I'd like to greet you on behalf of our group of Russian fans of your work, and to thank you sincerely for your wonderful books. Special thanks from me personally, as a great lover of Medieval history and lore - it is so rare a thing to see such a beautiful and vivid image of Medieval world in literature. Thank you again:).
You're most welcome. I appreciate the kind words. Are you reading the books in English or in Russian? In either case, I am glad you're enjoying them.
But I'd also like to ask you a couple of questions - of course, if it doesn't take away too much time and attention. The first and main of these questions we've been discussing for some time now, and weren't able to come to a clear answer by ourselves. It's the question of agriculture in the North. From what we've seen in the books so far, it looks like even in summer the snow covers most of the lands in the North, and it surely does cover all in winter, doesn't it?
I wouldn't say that snow "covers most of the lands" in summer. Rather than they have occasional summer snows. It never gets really hot in the north, even in summer, but it's not icy and snowing all the time either.
Winter is a different tale.
But quite a lot of people are living there. What do they eat?
A lot of food is stored. Smoked, salted, packed away in granaries, and so on. The populations along the coast depend on fishing a great deal, and even inland, there is ice fishing on the rivers and on Long Lake. And some of the great lords try and maintain greenhouses to provide for their own castles... the "glass gardens" of Winterfell are referred to several times.
But the short answer is... if the winter lasts too long, the food runs out... and then people move south, or starve...
Are there some areas without snow, which are suitable for agriculture, or are there significant temperature changes inside the "bigger seasons"? To grow a harvest, at least a couple of months' time of warm temperature (15-20 degrees by Celsius) is needed. Is it available in the North?
Sometimes. It is not something that can be relied on, given the random nature of the seasons, but there are "false springs" and "spirit summers." The maesters try and monitor temperature grand closely, to advise on when to plant and when to harvest and how much food to store.
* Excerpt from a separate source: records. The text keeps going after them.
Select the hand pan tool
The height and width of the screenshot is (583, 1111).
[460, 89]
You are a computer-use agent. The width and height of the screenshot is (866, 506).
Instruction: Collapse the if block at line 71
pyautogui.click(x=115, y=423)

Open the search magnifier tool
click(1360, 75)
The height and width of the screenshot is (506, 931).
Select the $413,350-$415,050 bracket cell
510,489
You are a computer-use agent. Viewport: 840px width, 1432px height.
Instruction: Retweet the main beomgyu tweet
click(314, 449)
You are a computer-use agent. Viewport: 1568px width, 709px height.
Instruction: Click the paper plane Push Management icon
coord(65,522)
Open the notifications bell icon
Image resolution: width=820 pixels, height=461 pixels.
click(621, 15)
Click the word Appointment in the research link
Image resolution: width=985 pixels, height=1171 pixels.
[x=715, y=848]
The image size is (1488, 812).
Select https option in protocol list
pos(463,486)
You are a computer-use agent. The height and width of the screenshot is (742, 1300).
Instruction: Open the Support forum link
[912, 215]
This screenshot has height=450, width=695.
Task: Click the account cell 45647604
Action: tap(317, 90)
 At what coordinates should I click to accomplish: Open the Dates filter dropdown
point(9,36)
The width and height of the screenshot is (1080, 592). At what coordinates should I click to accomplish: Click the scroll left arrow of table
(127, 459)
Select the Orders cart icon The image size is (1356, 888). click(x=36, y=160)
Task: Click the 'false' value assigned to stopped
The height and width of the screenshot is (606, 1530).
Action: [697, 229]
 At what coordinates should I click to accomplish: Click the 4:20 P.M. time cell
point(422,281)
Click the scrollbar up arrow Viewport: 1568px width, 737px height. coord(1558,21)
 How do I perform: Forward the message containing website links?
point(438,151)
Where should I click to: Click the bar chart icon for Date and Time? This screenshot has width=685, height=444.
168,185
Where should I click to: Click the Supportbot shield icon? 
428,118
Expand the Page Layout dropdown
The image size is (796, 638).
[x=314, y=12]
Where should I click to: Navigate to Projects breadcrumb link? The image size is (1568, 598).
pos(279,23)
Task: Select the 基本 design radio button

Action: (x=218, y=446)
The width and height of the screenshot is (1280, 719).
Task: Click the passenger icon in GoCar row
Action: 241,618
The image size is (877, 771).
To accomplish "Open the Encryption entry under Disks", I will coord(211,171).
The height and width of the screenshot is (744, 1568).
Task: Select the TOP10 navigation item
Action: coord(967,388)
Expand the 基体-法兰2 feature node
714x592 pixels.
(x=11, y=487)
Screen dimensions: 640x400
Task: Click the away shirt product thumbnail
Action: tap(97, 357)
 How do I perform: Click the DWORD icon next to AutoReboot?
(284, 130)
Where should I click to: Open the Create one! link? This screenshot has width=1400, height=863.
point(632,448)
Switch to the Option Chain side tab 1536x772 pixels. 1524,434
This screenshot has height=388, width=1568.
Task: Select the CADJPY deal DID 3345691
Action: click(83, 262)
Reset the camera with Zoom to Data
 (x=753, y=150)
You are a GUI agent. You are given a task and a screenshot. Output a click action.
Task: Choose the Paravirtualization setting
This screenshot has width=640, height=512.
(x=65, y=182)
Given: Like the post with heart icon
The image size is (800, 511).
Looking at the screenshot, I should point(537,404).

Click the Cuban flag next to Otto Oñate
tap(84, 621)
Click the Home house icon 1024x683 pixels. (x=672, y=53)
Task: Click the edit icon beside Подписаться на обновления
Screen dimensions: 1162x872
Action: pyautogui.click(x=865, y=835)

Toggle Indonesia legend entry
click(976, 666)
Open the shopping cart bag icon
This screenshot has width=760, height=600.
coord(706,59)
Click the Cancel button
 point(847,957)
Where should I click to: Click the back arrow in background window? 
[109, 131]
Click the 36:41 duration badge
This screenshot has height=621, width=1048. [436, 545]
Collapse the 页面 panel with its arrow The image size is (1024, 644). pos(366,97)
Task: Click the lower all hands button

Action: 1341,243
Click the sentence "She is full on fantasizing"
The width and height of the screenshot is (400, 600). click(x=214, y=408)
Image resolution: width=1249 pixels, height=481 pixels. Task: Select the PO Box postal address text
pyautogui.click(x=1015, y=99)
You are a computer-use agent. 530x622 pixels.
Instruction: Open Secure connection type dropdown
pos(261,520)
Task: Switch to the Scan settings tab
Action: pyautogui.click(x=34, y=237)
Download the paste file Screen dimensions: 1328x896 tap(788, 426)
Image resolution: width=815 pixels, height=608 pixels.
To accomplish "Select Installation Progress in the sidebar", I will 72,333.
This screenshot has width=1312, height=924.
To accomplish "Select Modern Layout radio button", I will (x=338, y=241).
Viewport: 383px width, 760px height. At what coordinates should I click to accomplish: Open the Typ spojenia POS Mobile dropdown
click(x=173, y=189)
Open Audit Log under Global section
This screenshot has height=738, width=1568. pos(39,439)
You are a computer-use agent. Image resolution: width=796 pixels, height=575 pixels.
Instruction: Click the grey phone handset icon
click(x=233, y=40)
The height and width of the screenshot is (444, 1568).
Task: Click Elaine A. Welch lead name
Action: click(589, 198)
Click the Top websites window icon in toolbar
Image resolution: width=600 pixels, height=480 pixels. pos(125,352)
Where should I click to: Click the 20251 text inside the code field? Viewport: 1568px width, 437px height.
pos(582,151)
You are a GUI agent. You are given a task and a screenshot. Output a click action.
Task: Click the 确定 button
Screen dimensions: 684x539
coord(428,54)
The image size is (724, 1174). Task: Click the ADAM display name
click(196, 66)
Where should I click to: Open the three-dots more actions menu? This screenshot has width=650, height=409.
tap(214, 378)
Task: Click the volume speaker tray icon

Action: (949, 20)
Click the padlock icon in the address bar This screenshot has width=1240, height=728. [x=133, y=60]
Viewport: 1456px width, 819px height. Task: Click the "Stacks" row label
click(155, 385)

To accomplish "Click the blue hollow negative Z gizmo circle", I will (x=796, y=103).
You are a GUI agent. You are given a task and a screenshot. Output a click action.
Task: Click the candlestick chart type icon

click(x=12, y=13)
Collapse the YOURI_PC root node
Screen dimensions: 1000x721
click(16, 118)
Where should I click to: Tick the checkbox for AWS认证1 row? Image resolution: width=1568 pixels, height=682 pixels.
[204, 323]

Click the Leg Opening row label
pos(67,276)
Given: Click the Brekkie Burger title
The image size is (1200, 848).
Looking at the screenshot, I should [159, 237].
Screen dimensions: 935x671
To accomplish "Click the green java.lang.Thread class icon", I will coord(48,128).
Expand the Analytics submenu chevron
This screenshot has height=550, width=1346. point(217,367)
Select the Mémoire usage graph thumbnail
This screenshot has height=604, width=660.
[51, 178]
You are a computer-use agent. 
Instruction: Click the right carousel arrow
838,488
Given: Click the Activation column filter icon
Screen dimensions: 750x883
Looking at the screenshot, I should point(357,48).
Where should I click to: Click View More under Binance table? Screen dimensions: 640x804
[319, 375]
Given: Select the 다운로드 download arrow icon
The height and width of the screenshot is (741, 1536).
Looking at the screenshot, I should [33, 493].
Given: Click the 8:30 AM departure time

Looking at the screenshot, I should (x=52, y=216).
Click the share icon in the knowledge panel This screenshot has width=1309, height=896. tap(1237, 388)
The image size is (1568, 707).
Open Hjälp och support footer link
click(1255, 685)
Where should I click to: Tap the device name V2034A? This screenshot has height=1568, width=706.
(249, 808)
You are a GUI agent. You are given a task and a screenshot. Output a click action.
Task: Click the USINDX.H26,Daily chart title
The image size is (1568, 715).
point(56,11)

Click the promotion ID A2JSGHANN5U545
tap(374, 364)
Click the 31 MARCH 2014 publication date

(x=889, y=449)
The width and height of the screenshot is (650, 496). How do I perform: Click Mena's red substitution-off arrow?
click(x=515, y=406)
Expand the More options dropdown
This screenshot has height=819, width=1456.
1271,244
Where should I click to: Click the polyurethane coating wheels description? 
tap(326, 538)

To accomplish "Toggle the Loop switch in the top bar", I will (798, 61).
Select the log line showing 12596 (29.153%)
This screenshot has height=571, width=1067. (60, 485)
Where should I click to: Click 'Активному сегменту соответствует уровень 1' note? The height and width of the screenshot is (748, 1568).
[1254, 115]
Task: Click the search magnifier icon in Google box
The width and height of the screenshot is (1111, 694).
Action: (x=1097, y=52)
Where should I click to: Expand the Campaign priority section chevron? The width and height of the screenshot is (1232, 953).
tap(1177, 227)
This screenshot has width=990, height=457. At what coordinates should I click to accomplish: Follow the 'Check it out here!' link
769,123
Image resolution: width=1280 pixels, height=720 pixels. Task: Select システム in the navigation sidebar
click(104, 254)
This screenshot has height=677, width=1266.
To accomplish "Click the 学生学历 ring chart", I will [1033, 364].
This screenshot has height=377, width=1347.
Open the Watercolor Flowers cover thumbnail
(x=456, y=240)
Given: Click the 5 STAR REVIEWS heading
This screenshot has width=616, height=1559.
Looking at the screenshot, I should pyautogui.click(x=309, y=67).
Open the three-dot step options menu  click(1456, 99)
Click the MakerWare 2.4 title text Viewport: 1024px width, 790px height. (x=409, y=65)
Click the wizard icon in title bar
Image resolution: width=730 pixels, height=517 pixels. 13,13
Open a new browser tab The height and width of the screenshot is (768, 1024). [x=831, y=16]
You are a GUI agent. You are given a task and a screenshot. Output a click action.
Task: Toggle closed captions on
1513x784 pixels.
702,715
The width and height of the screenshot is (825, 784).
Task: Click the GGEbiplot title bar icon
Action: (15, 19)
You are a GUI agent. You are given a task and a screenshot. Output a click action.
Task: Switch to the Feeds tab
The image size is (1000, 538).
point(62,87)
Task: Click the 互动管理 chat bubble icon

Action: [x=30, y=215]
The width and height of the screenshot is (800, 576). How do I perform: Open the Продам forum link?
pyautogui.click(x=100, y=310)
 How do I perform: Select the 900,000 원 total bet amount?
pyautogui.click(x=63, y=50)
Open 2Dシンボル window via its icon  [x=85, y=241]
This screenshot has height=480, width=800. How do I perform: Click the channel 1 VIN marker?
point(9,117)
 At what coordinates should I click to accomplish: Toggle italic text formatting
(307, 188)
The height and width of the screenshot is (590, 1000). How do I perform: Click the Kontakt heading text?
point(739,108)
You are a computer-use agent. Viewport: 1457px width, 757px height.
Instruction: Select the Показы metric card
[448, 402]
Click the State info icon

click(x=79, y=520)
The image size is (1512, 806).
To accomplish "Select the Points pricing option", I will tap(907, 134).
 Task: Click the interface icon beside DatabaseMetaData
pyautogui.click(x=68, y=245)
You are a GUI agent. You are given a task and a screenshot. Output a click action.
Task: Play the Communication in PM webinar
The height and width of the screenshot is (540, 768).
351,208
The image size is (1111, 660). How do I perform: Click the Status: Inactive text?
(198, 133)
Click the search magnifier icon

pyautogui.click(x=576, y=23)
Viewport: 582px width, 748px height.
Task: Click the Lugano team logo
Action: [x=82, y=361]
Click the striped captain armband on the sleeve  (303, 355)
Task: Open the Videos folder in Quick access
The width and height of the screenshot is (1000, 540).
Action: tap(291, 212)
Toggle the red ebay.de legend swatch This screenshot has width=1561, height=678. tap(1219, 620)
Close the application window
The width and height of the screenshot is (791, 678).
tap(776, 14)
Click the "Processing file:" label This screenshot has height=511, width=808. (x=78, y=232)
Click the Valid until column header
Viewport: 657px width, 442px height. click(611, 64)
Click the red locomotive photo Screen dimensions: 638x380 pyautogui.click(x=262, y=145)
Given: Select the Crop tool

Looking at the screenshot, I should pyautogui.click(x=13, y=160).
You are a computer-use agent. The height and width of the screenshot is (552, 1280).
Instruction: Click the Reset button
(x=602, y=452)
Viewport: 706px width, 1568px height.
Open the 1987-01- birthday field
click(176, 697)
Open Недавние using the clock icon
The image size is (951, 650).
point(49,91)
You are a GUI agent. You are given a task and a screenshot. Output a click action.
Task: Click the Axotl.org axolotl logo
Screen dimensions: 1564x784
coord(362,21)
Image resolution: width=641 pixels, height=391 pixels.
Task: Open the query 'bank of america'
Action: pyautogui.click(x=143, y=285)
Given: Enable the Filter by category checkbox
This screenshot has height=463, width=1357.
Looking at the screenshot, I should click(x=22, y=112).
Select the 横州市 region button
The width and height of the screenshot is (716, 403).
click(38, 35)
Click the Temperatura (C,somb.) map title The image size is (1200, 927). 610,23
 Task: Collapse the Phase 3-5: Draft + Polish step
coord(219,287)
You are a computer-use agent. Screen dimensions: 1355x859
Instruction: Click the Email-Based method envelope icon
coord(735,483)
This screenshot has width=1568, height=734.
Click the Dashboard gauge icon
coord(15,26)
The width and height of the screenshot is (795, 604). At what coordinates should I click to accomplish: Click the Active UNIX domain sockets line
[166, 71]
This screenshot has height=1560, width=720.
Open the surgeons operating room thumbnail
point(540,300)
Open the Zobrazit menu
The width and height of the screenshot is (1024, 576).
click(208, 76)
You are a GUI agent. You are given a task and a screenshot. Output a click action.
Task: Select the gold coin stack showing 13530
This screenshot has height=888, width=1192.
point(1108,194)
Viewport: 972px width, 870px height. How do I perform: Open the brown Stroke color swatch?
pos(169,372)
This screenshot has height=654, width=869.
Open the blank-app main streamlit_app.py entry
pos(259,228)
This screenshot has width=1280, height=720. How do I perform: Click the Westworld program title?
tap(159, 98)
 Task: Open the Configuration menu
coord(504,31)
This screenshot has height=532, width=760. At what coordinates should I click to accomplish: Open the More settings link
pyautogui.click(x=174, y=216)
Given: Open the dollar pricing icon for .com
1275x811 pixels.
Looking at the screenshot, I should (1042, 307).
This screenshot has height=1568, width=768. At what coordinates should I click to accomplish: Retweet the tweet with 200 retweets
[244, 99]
And what happens when a winter comes - five, six years long?
Famine happens. The north is cruel.
Surely, the import of grain from the South alone can't cover the North's needs. And, by the way, does it snow in the South during the winter?
Yes, some times, in some places. The Mountains of the Moon get quite a lot of snow, the Vale and the riverlands and the west rather less, but some. King's Landing gets snow infrequently, the Storm Lands and the Reach rarely, Oldtown and Dorne almost never.
My second question is a small one, and probably quite stupid:). Perhaps, that's just a problem of language, but nonetheless... What is the origin of a term "hedge knight" and why are those people called so? I couldn't find any analog of this term is history, so the word must be a Westeros peculiarity. Why "hedge"?
The term does occur in history, and not just for knights. Hedge teachers, hedge poets, hedge wizards... basically they are itinerants who have to sleep in the hedges as often as not, since they don't have a roof over their heads. I have seen the term used most frequently in Irish history, which is where I swiped it.